→ WHAT IS NEEDED: The line containing "Task: Open Deportes Limache team name link" marks the end; return exactly every line from the start of the records up to and including it, but no pictures.

→ DATA:
◆ ◆ ◆ ◆

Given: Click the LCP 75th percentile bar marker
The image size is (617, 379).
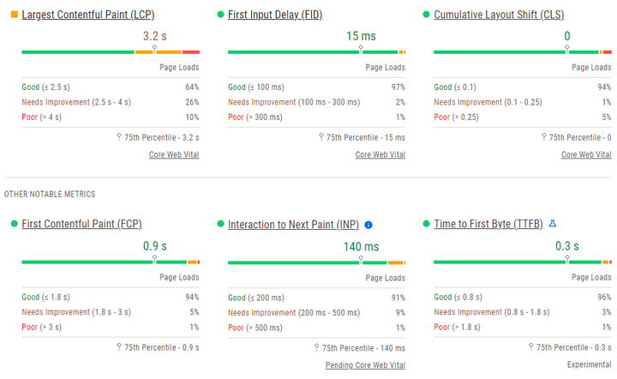Looking at the screenshot, I should pyautogui.click(x=154, y=49).
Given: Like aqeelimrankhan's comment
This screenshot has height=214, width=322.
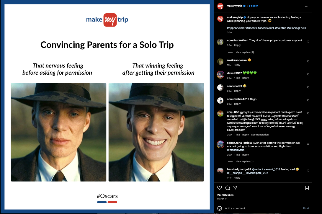Looking at the screenshot, I should tap(308, 42).
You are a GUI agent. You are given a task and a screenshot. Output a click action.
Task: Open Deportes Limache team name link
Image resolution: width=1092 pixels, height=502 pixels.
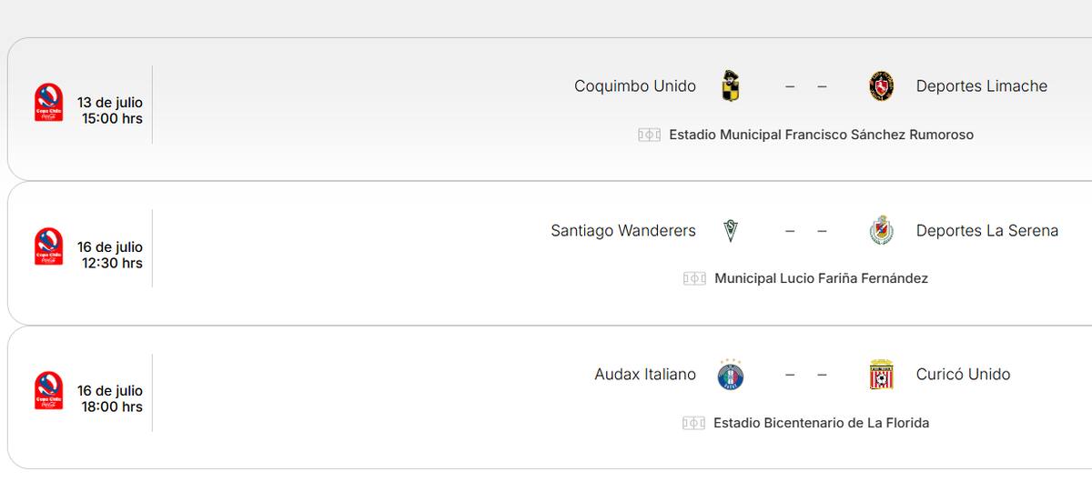pos(982,86)
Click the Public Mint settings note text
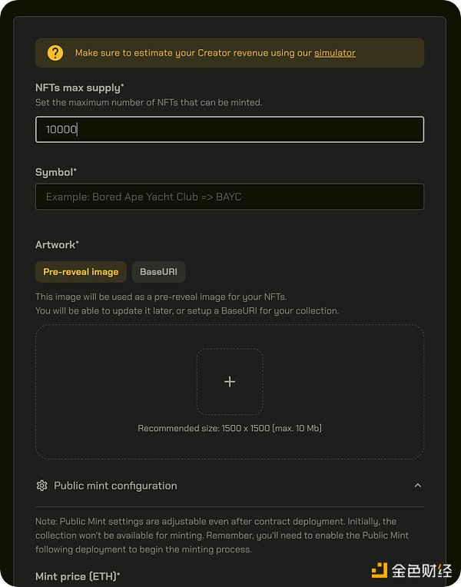 pyautogui.click(x=222, y=535)
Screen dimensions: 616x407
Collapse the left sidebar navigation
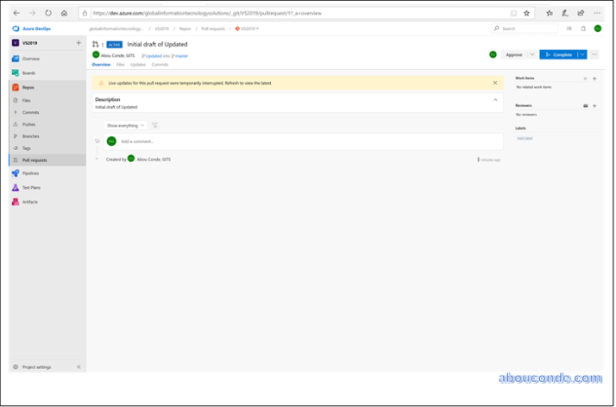click(x=79, y=366)
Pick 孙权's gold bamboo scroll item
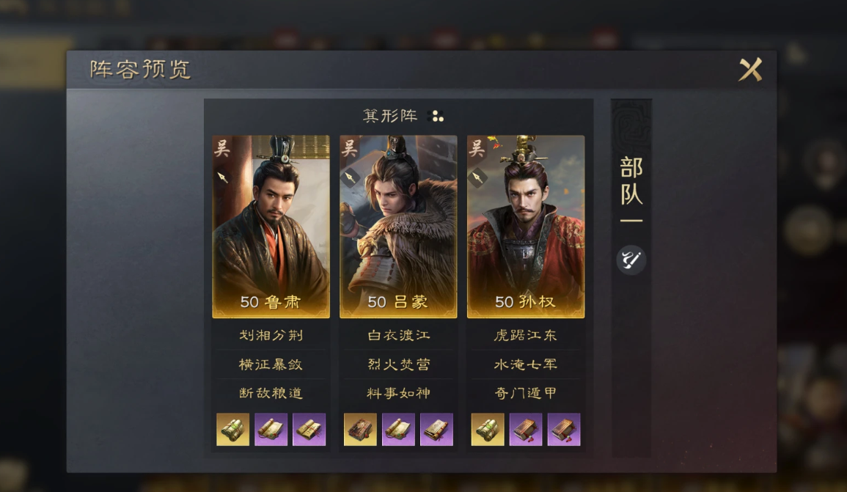The image size is (847, 492). (x=488, y=430)
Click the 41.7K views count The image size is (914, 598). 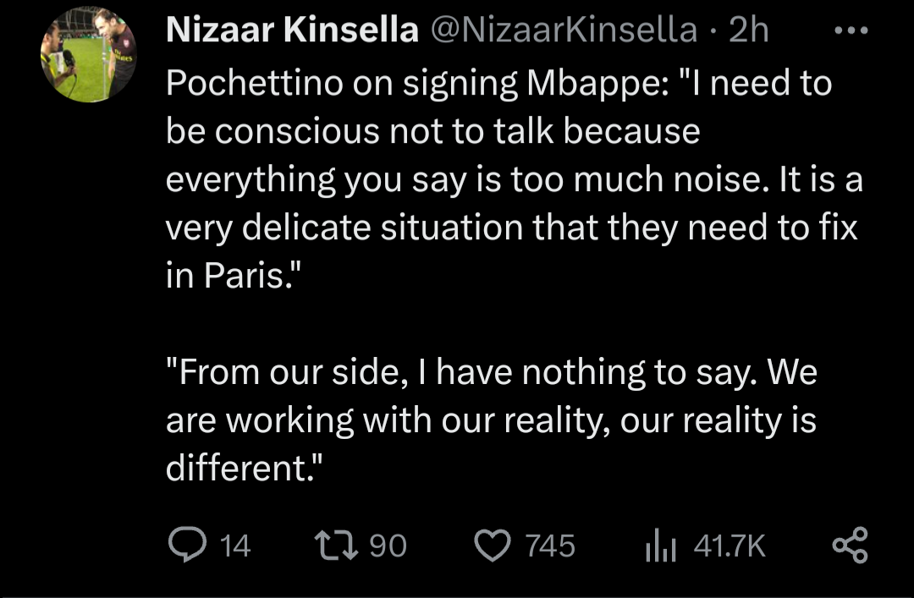coord(729,546)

◆ ◆ ◆ ◆

→ EXERCISE SOLUTION:
Given: Click the LCP 75th percentile bar marker
The image size is (617, 379).
Looking at the screenshot, I should pyautogui.click(x=154, y=49).
Given: Like aqeelimrankhan's comment
This screenshot has height=214, width=322.
Looking at the screenshot, I should tap(308, 42).
You are a GUI agent. You are given a task and a screenshot. Output a click action.
Task: Open Deportes Limache team name link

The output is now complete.